私は混乱していた。それが誰に向けて宛てられた言葉か分かってしまったから余計に。
だから、私は咄嗟に返してしまったのだ。こちらを見下ろす垂れ目気味な目元を見上げながら、「オレじゃダメですか!?」と彼と全く同じ言葉を、教室中に響き渡るほど大きな声で。
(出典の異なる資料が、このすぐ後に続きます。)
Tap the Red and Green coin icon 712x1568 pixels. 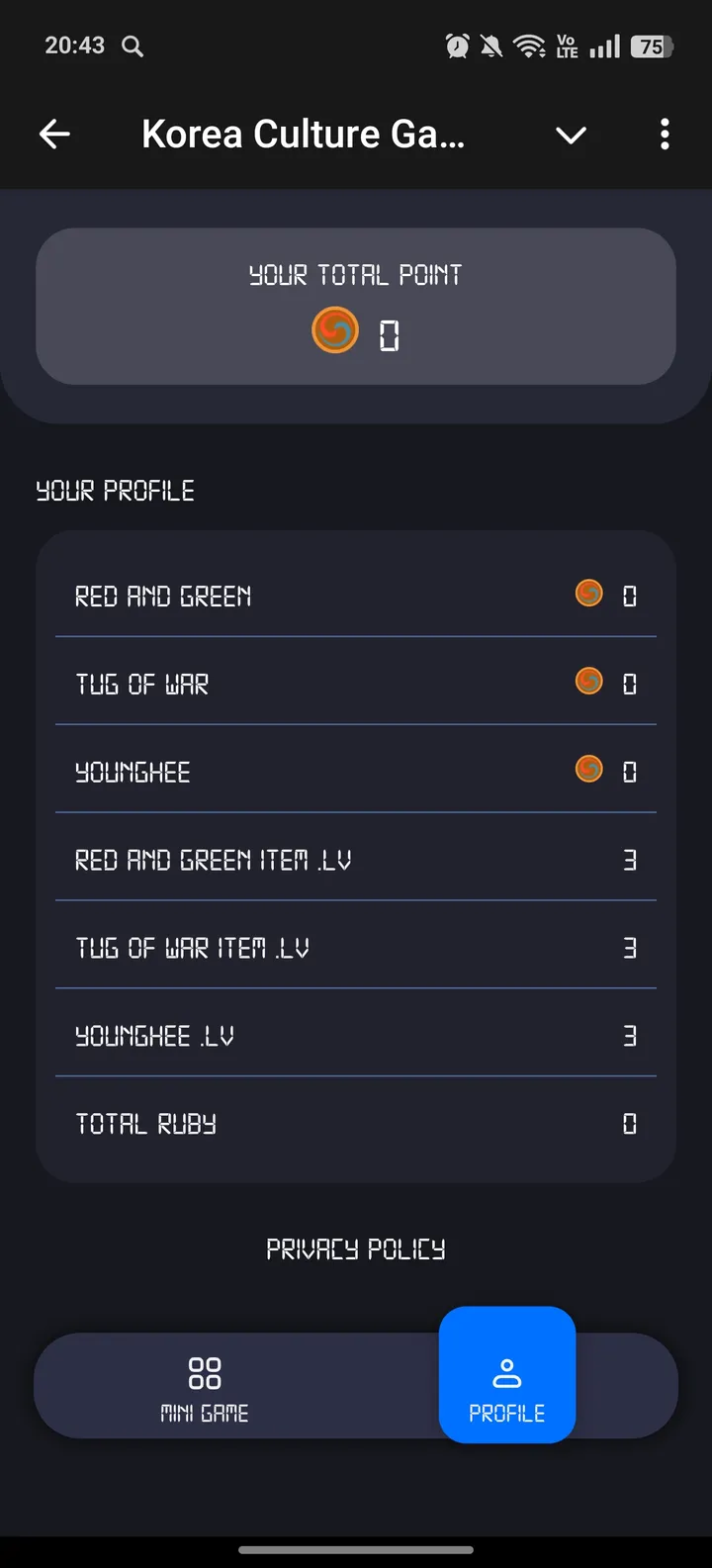pos(589,594)
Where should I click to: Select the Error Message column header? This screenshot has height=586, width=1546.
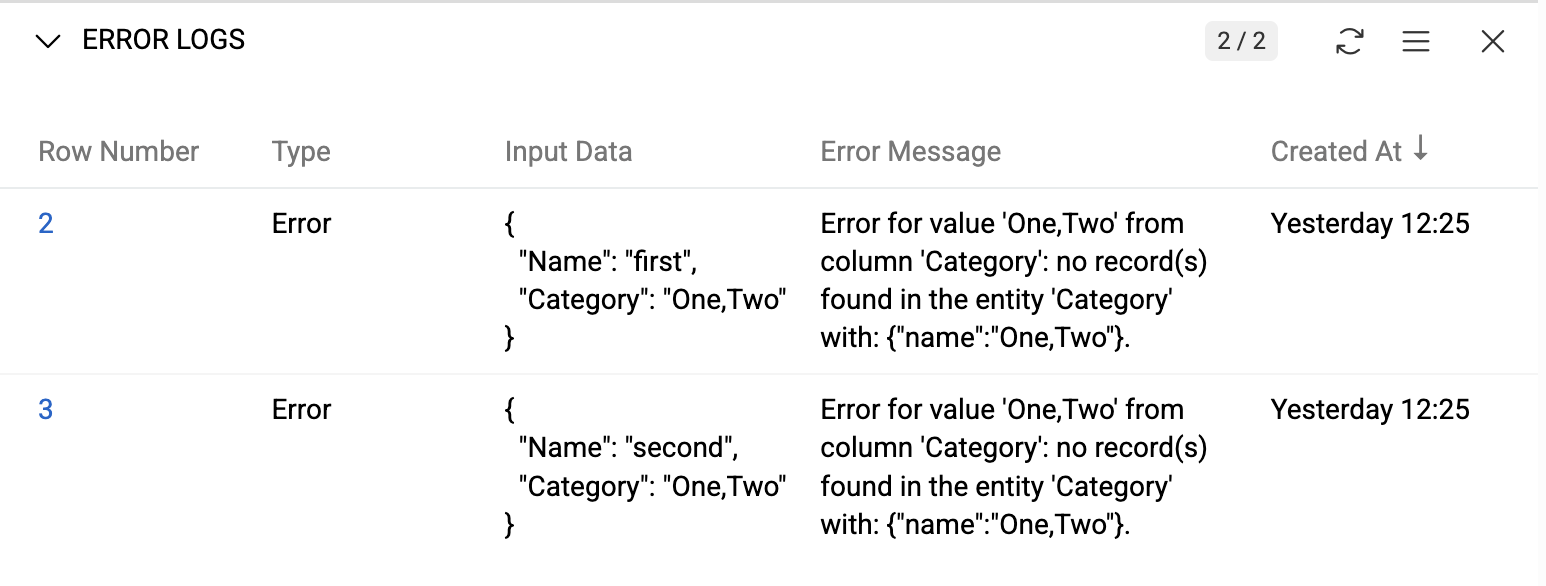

静まり返っていた教室にざわめきが戻ったのは授業をひとつ挟んだ後の休み時間のことだった。唖然としていた私に言葉を続けようとした彼が口を開いたと同時に鳴った予鈴に助けられたと言っても良い。やべ、と短くこぼした彼はクラスメイトの魚住に「それじゃあ魚住さんこれ借ります!」と体操着一式を掲げ、そして私に「また後で!」と言って去っていた。
また後で……? ポカンとしたままの私に物言いたげなクラスメイト達の視線は、授業担当の先生がやってきたことで散っていったが、唯一魚住だけは申し訳無さそうな顔で私のことを見ていた。
「ウチの仙道がすまん」
そうして少し冷静さを取り戻した休み時間。律儀に私の席にやって来た魚住は、自分のことでも無いのに私に頭を下げた。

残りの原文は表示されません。